Chapter 32
Added 2025-09-05 16:57:44 +0000 UTCChapter day cometh again!
In some exciting news, AO is coming to books stores summer 2026. I signed a deal with Aethon to have them distribute. Crazy stuff! Here's a handy link.
Also, I kind of like this chapter...
Chapter 32 - Making It
Dungeon – Two Days Later
Alex
How the hell had he gotten here?
That question clawed at Alex as he lay beneath a collapsed stone wall, his once gleaming armor now dulled with dust and streaks of dried blood—most of it not his own. Evidence of nights spent hunting in reverse, becoming prey to lure the native wildlife back to their killing ground.

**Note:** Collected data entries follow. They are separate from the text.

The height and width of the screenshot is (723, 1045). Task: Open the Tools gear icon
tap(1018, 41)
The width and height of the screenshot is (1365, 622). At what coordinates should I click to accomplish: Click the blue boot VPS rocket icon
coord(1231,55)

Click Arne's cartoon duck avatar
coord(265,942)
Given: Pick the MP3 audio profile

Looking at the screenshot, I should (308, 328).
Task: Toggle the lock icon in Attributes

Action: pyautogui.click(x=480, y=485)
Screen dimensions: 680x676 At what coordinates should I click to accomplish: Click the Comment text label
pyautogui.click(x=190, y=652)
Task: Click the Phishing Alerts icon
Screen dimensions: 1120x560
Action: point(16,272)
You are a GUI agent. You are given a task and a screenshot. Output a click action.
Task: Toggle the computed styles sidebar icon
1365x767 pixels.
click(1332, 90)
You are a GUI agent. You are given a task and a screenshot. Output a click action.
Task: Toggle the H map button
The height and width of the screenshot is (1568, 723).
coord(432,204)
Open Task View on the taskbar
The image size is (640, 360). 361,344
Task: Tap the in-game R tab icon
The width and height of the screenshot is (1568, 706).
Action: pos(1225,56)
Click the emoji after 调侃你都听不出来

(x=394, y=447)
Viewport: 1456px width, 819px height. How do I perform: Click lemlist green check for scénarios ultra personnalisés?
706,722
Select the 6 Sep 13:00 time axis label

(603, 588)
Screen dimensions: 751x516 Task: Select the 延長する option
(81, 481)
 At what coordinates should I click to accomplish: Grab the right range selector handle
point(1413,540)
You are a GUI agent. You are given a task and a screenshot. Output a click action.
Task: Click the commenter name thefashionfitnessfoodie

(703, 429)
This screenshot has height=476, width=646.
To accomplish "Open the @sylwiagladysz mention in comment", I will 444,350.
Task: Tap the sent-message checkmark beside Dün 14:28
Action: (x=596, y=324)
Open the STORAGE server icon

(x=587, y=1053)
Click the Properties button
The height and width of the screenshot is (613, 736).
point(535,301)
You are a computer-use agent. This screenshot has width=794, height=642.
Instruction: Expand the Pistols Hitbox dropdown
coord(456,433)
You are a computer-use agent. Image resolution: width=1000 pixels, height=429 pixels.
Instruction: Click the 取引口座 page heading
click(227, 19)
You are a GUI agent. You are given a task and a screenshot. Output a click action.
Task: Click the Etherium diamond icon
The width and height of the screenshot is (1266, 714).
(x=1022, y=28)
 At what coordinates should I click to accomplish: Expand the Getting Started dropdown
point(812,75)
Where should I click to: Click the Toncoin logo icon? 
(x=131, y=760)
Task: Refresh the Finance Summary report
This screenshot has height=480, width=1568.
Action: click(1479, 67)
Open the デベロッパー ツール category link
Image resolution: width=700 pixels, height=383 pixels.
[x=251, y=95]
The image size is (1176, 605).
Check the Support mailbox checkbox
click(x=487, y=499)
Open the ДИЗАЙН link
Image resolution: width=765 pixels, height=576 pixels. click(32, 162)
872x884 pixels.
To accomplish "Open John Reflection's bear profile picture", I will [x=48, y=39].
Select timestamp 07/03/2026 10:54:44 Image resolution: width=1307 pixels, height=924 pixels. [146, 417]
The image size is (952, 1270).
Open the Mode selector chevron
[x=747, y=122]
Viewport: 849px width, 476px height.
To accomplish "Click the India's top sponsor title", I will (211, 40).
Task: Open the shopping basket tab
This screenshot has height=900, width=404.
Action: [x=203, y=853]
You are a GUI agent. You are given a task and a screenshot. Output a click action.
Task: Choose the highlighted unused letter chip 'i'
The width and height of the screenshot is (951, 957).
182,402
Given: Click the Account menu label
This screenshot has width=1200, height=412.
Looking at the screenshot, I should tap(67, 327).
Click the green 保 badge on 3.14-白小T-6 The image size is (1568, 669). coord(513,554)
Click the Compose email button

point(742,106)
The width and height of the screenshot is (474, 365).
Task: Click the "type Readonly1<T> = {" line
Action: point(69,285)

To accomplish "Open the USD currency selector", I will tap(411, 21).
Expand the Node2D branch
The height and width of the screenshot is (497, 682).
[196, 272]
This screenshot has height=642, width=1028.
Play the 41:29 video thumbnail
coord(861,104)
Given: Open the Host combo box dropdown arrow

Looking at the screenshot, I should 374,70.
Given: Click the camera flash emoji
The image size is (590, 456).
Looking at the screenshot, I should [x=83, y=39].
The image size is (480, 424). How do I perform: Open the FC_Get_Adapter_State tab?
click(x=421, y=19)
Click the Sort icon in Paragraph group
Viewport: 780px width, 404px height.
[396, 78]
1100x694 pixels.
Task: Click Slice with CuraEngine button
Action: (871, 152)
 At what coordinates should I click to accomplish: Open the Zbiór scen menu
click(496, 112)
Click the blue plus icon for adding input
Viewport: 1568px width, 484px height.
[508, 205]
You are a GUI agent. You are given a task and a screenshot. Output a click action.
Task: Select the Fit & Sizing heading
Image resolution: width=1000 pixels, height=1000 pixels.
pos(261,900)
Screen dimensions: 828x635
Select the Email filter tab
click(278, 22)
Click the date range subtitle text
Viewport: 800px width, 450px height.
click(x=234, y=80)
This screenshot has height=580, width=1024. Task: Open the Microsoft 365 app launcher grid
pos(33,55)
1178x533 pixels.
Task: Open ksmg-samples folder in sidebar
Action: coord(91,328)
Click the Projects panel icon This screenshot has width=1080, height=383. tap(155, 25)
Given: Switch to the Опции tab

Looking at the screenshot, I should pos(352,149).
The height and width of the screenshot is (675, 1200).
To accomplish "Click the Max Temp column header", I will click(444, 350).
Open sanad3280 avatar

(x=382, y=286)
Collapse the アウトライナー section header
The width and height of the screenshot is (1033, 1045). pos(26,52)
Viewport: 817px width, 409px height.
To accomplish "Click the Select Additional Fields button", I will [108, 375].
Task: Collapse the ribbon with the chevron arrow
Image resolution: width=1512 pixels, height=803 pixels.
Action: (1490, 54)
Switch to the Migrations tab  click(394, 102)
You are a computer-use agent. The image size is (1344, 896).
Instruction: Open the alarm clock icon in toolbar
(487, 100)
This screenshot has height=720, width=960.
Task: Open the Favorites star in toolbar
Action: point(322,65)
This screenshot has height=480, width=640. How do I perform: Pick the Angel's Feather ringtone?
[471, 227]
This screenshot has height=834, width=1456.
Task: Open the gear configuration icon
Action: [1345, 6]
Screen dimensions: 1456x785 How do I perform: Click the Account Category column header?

But that wasn’t what unsettled him. What made his chest tight wasn’t the deception, the dirt, or even the blood staining his once pristine armor. It was the realization that somewhere between running from Jason’s skeletal grin and planning this elaborate ruse, he had stopped thinking about his father; about his sketchy memory; about the crudely scrawled notes on his bedroom wall; about all of that shit waiting for him in the real world.
Instead, the ruins of the town stretched around him, a graveyard of shattered buildings and broken dreams. Debris stacked to suggest natural wreckage, and his breathing deliberately shallow and controlled. The perfect stage, one he’d arranged meticulously. Not because someone had demanded it, but because he’d wanted to. Every detail crafted with a precision that might have even made his father proud. Assuming George cared about such trivial things.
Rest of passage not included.